Une fois collectées, les algues sont retraitées soit sous forme de compost, brûlées, enterrées avant d’être transformées en terreau ou en engrais. Or, selon le « recyclage » choisi, les dépenses ne sont pas les mêmes. Ainsi, pour une tonne d’algues vertes ramassée, les coûts varient entre 10 et 30 euros, selon que la laitue soit enterrée ou traitée dans un centre spécialisé.

Pour pallier à l’image désastreuse que génèrent les dépôts d’algues, le ramassage en mer va être à nouveau expérimenté cette année. Encore très coûteuse et n’ayant pas encore fait toutes ses preuves, cette solution pourrait intéresser les communes les plus touchées.
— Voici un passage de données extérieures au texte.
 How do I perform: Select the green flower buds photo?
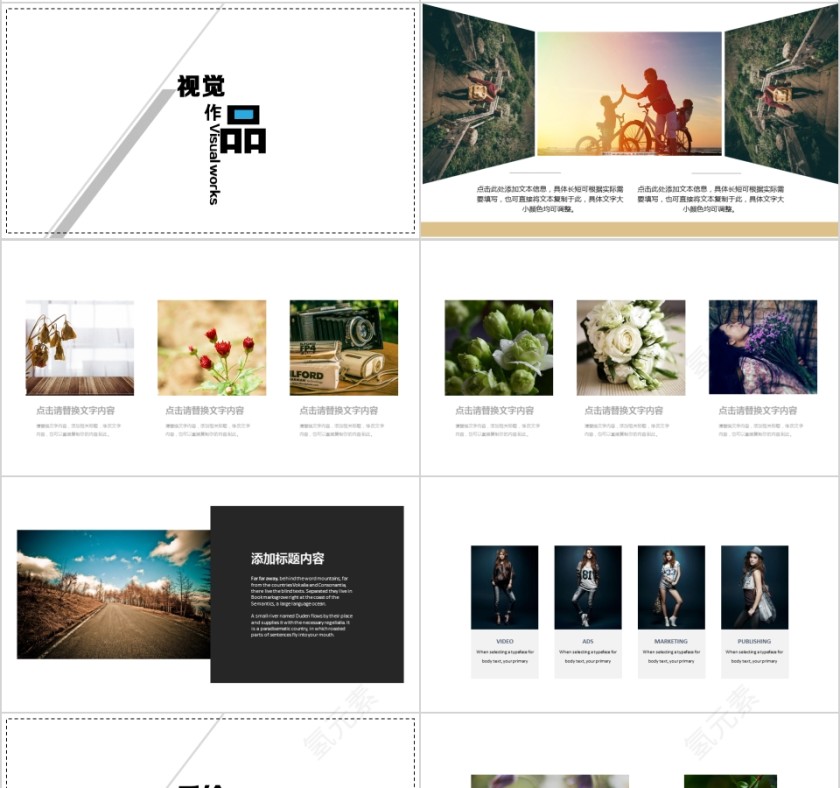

Outre l’addition liée au ramassage, il ne faut pas oublier l’impact des algues vertes sur le tourisme en Bretagne. « La BBC a appelé notre association la semaine dernière, confie ainsi Gilles Huet, délégué général d’Eaux et rivières de Bretagne. Les Anglais voulaient savoir s’ils pouvaient se rendre en Bretagne sans craindre pour leur santé. » Dans la même veine, Gilles Huet raconte qu’en 1970, on dénombrait six hôtels en activité à Saint-Michel-en-Grève. Aujourd’hui, il n’en reste qu’un. Et il est à vendre. Il faut dire que Saint-Michel a perdu sa dotation de commune touristique. « C’est toute la vocation touristique et résidentielle de la Bretagne qui, au-delà des marées vertes, est altérée par les impacts environnementaux de l’agriculture », peut-on lire dans un rapport de 2009 du Conseil scientifique de l’environnement de Bretagne, rédigé notamment par des professeurs de droit et d’économie de l’environnement. Selon eux, « l’ordre de grandeur du montant cumulé des aides publiques investies en Bretagne pour la maîtrise des pollutions agricoles est plus proche du milliard d’euros que de la centaine de millions d’euros ». L’association Bretagne, terre d’eau pure a évalué le coût de la perte pour l’image de la Bretagne. « Nous avons fait les comptes pour la commune d’Hillion dans la baie de Saint-Brieuc et nous arrivons à 500 millions d’euros sur 30 ans. Ce chiffre prend en compte les travaux nécessaires à la dénitratation des réseaux de l’eau mais également le manque à gagner pour les collectivités et les particuliers en raison notamment de la baisse des transactions immobilières », explique Denis Baulier, membre de cette association bretonne.